--- PASSAGE PROVIDED ---

Disagree there. The essence of the Marxist analysis of history is that "good and evil" are irrelevant; essentially Marx is the extension of Machiavelli to financial affairs: people will do what's "in their interest"-- its not because they're good or bad, its because if, say, you own property, you have one set of interests, if you don't-- then you have different interests.

Quote:
Originally Posted by Mosco Vito View Post
What do you think about the malthusianism/neo-malthusianism? Can this doctrines help to fight poverty?
A different topic, really. I don't find it compelling for the most part. Malthus didn't foresee a world where it was so easy to produce food that the problem in the poorest nations is not starvation, its obesity.

Malthus seems to me far less relevant and interesting than Marx. In his 18th Brumaire Marx writes

Quote:
Originally Posted by Karl Marx
Men make their own history, but they do not make it as they please; they do not make it under self-selected circumstances, but under circumstances existing already, given and transmitted from the past. The tradition of all dead generations weighs like a nightmare on the brains of the living. And just as they seem to be occupied with revolutionizing themselves and things, creating something that did not exist before, precisely in such epochs of revolutionary crisis they anxiously conjure up the spirits of the past to their service, borrowing from them names, battle slogans, and costumes in order to present this new scene in world history in time-honored disguise and borrowed language.
just my two cents' worth, but this is really brilliant stuff. It still reads well, but when he wrote it, it was even more novel, more remarkable.

---

> **TASK LIST**:
**a)** Using the forum post on Marx and Malthus, answer each question on its own line:
(i) Marx is described as the extension of which thinker to financial affairs?
(ii) According to the post, what is the problem in the poorest nations instead of starvation?
(iii) In which work does Marx write the quoted passage?
**b)** Decide whether each statement agrees with the forum post on Marx and Malthus. Answer yes or no, and quote the deciding words.
(i) The writer finds Malthusianism compelling for the most part.
(ii) The writer considers Malthus less relevant than Marx.
(iii) The quoted passage says the tradition of all dead generations weighs like a nightmare on the brains of the living.

--- SUPPLIED DATA ---

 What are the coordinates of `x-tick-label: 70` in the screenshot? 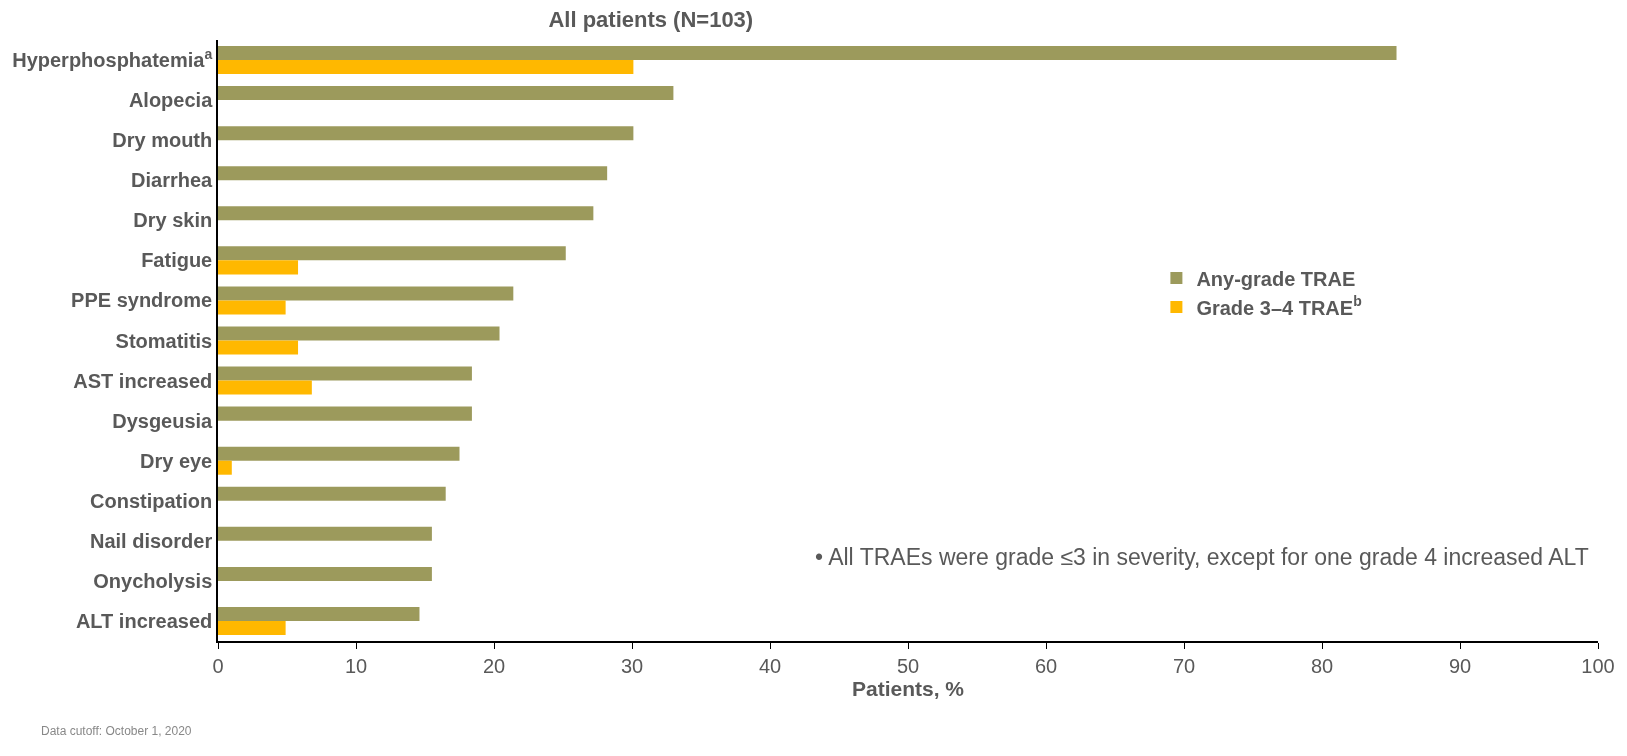 It's located at (1184, 666).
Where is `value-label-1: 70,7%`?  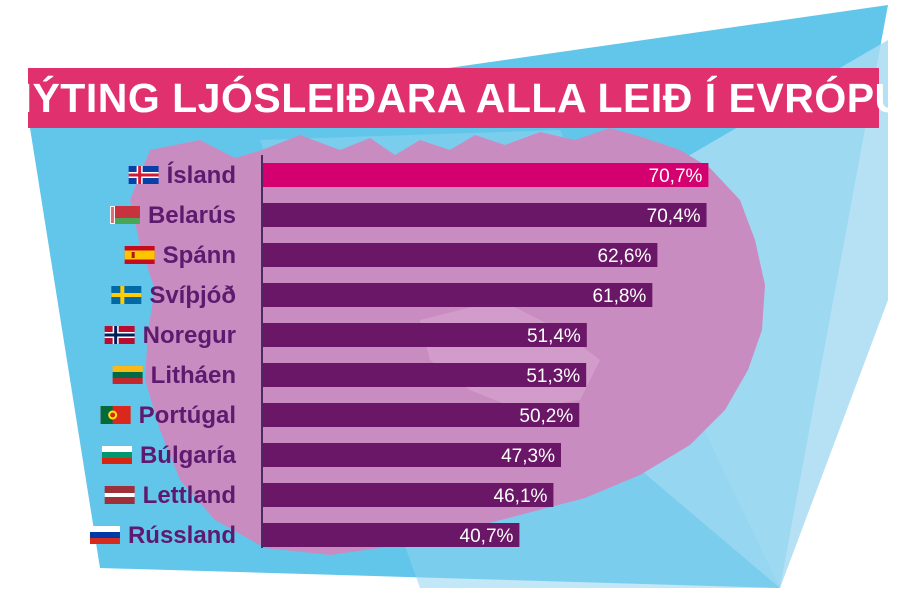
value-label-1: 70,7% is located at coordinates (676, 176).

---

> **ANSWERS PER TASK**:
**a)**
(i) Machiavelli
(ii) Obesity
(iii) His 18th Brumaire

**b)**
(i) No: "I don't find it compelling for the most part."
(ii) Yes: "Malthus seems to me far less relevant and interesting than Marx."
(iii) Yes: "The tradition of all dead generations weighs like a nightmare on the brains of the living."